Stored data:
◆ ◆ ◆

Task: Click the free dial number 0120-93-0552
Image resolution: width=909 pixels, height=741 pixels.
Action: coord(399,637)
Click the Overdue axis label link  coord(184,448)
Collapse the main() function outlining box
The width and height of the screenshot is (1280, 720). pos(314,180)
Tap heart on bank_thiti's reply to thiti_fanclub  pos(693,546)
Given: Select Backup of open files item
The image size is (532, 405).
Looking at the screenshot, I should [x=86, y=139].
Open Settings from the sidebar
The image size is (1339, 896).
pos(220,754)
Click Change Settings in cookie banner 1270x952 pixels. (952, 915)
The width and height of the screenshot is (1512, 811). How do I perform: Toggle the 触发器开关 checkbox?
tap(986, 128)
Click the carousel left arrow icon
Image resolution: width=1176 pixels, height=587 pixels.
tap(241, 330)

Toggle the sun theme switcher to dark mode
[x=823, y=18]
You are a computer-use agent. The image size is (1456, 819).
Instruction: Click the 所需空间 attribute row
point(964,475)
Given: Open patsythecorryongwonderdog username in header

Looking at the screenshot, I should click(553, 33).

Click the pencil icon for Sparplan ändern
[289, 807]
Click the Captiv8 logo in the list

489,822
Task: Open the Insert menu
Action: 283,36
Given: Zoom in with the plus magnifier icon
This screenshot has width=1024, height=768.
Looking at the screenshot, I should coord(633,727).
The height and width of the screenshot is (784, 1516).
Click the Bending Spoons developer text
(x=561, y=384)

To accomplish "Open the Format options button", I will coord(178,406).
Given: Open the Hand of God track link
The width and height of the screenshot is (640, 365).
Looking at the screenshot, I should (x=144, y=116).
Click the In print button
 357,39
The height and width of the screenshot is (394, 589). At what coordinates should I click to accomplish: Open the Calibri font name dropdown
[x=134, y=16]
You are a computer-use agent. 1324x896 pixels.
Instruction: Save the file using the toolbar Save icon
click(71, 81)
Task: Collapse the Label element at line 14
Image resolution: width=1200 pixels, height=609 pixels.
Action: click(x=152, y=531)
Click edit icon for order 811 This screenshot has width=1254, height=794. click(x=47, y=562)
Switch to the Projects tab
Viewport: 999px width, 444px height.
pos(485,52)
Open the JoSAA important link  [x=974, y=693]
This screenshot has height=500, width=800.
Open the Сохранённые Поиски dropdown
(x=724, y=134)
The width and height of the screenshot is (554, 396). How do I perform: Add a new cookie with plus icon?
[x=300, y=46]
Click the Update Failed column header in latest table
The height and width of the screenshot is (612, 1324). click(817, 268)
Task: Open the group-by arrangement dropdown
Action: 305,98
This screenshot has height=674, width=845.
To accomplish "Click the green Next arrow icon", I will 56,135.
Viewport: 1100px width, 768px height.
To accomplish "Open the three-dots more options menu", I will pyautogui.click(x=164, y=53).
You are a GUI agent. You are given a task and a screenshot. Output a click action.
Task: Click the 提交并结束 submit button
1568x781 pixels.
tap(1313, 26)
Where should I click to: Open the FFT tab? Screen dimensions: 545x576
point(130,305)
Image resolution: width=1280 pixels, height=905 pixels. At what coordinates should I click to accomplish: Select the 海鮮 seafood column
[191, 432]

◆ ◆ ◆

EXERCISE AIM:
Write out each line exactly, beginning at the one with "You are a GUI" and ending at the final line of the records above, with nothing added.

WORKED SOLUTION:
You are a GUI agent. You are given a task and a screenshot. Output a click action.
Task: Click the 提交并结束 submit button
1568x781 pixels.
tap(1313, 26)
Where should I click to: Open the FFT tab? Screen dimensions: 545x576
point(130,305)
Image resolution: width=1280 pixels, height=905 pixels. At what coordinates should I click to accomplish: Select the 海鮮 seafood column
[191, 432]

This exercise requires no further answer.